Human body action normalization evaluation method and system

Technical Field

The invention relates to the field of human motion analysis, in particular to a human motion normalization evaluation method and system.

Background

With the emphasis of health and physical fitness, more and more people are beginning to actively participate in various forms of athletic activities. Among these sports, normative assessment of sports plays a vital role. However, the conventional scoring method mainly relies on manual referee to perform subjective scoring, but the scoring method has a plurality of disadvantages: first, the subjective factors of the human referee are large, and their judgment may be affected by personal preference, emotion and other factors, thus causing an uneven competition result. Secondly, the human referee may suffer from fatigue, errors, etc., affecting their judgment of the game. Even an experienced referee cannot ensure that a high level of operation is maintained throughout a long period of continuous operation. Meanwhile, in many scenes, human motion videos to be evaluated are usually photographed and collected under different viewing angles due to the influence of factors such as environment and human beings.

Disclosure of Invention

The invention provides a human motion normalization evaluation system, comprising: the system comprises a gesture estimation module, a human skeleton key point sequence coordinate missing value interpolation module, a human skeleton joint point sequence segmentation module, a human joint angle characteristic extraction module and a human action normalization evaluation module.

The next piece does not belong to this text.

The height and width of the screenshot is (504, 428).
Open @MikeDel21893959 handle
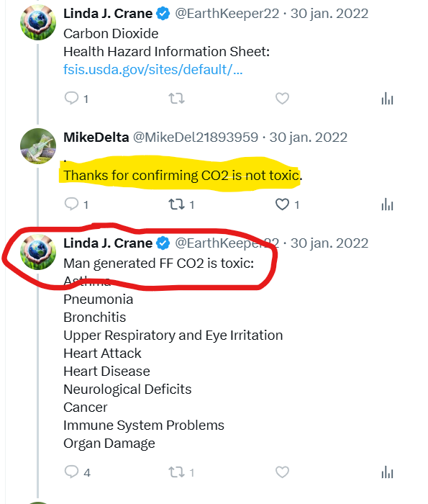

Further, the gesture estimation module is used for modeling the human body action gesture in the video.

Further, the human skeleton key point sequence coordinate missing value interpolation module is used for complementing missing key points appearing in the video frame.

Further, the human body action normalization evaluation module is used for comparing the human body characteristics of the specified video with the human body characteristics of the video to be evaluated, and performing score evaluation according to the comparison result.

Further, the system also comprises an automatic coding and decoding network module; the automatic coding and decoding network module is provided with an automatic coding and decoding network model for extracting and analyzing the action information characteristics.

Further, the automatic codec network model includes: a motion information encoder, a skeleton structure information encoder, a camera view information encoder and a decoder; the action information encoder, the skeleton structure information encoder and the camera view angle information encoder decouple the key point sequence of the human skeleton into the following three feature vectors: A1. motion information feature vectors related to time represent motion related information of a human body; A2. time-independent human skeleton structure information features, representing the structure information of human skeleton; A3. the time-independent camera view angle feature represents camera angle information at the time of motion video capture.

Further, the decoder is used for orderly recombining the three independent feature vectors obtained by encoding to reconstruct a corresponding human skeleton key point sequence, comparing the key point sequence with a given real sample, and calculating corresponding loss.

A human motion normalization evaluation method, comprising the steps of: s1, modeling a human body in an action video to be evaluated and a standard action video to obtain a human skeleton key point sequence; s2, performing missing value interpolation on positions with missing values in all the action videos; s3, dividing the acquired human skeleton key point sequences into sequence blocks with consistent lengths; s4, acquiring characteristic information only comprising human action elements from a human skeleton key point sequence; s5, comparing the acquired characteristic information of the motion video to be evaluated and the characteristic information of the standard motion video after time sequence adjustment, and generating a motion standardability evaluation score.

Further, in the step S1, human skeleton information in the action video is extracted through an openPose algorithm, so as to obtain a human skeleton key point sequence.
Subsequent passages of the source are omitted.